/ 9 January 2026

Empire by another name

P20260103mr 0139 President Donald Trump, Cia Director John Ratcliffe And Secretary Of State Marco Rubio Monitor U.s. Military Operations In Venezuela
Triad of evil: President Donald Trump, CIA Director John Ratcliffe and Secretary of State Marco Rubio monitor US military operations in Venezuela. Photo by Molly Rile

“Every ruling power tells stories to justify its rule.” — Noam Chomsky

Venezuela’s geopolitical significance has long been tied to its vast oil reserves. In recent years, Venezuelan crude has increasingly been sold to China, the world’s largest oil importer and notably outside the US dollar system, with transactions reportedly conducted in alternative currencies. China has become Venezuela’s primary oil buyer, a development that directly challenges long-standing US economic dominance in the region.

Against this backdrop, the United States under President Donald Trump has escalated its military posture toward Venezuela. Reports indicate the mobilisation of approximately 15 000 US troops, alongside warships and fighter jets.

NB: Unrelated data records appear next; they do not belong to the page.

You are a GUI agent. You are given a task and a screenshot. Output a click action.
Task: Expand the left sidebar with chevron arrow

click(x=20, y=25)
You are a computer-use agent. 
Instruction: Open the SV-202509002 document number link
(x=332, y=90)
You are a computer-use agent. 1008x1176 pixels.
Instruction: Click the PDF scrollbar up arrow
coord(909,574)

Bombardments have been reported and Trump has gone so far as to capture and transfer Venezuelan President Nicolás Maduro and his wife to the United States.

The Trump administration has justified these actions as part of a campaign against drug cartels and so-called “narco-terrorism,” framing them as unlawful combatants posing a threat to US national security. Yet this narrative rings hollow. Despite decades of militarised “wars on drugs,” narcotics continue to enter the United States at scale. The invocation of narco-terrorism appears less a genuine security strategy than a discursive tool — another story deployed to legitimise intervention.

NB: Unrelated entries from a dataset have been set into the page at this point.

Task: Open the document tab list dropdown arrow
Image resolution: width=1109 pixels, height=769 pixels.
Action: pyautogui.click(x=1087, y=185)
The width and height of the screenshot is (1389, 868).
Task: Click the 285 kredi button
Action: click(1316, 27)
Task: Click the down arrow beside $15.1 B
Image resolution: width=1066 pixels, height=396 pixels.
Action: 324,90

To understand this escalation, one must return to the Monroe Doctrine. First articulated in 1823, the doctrine declared Latin America to be the exclusive sphere of influence of the United States, warning external powers against involvement in the region. While framed as an anti-colonial measure, it evolved into a mechanism for US imperial control, repeatedly invoked to justify interventions, coups, sanctions and regime-change operations throughout Latin America.

In this sense, Venezuela is not an exception but a continuation. The Monroe Doctrine remains alive — if not in name, then in practice. Venezuela’s socialist orientation, its refusal to submit to US economic orthodoxy, its decision to trade oil outside the dollar system and its alliances with US rivals all represent violations of an unwritten rule: Latin America must not chart an independent political or economic course.

This directly conflicts with sovereignty under international law. The principle of state sovereignty is a cornerstone of the modern international legal order and is enshrined in Article 2(1) of the United Nations Charter, which affirms the sovereign equality of all states. Article 2(4) further prohibits the threat or use of force against the territorial integrity or political independence of any state, while Article 2(7) bars intervention in matters essentially within a state’s domestic jurisdiction.

Under international law, regime change, coercive economic measures and military intervention are unlawful unless authorised by the UN Security Council or undertaken in genuine self-defence against an armed attack. Political ideology, economic policy choices, migration pressures, or alliances with rival powers do not constitute lawful grounds for intervention. The selective invocation of “national security” to override these principles reflects not legality, but power.

The message is therefore not directed at Venezuela alone. It is a warning to the entire region: defiance of US hegemony will be met with force. Destabilisation also serves domestic US objectives, including the deterrence of migration. There are currently over 770 000 Venezuelans living in the United States, many displaced by economic collapse worsened by sanctions and international isolation.

Following US intervention, Venezuelan oil is once again reportedly being traded in US dollars, underscoring the economic interests beneath the rhetoric of security and legality.

Israel, a settler-colonial state, welcomed the US action, praising the blow dealt to Iran’s regional influence. This reaction is unsurprising. Maduro’s government maintained close ties with Iran and consistently opposed Israeli policies. The episode thus fits neatly into a broader global alignment, where US and Israeli strategic interests converge against states that resist Western dominance.

What emerges is not a war on drugs, nor a defence of democracy, but a familiar pattern: the Monroe Doctrine updated for the 21st century — operating in direct tension with international law, enforced through bombs, sanctions and stories of security that mask the preservation of the empire.

Sõzarn Barday is a South African lawyer. She writes on human rights, international law, and political developments in the Middle East. The views expressed are her own.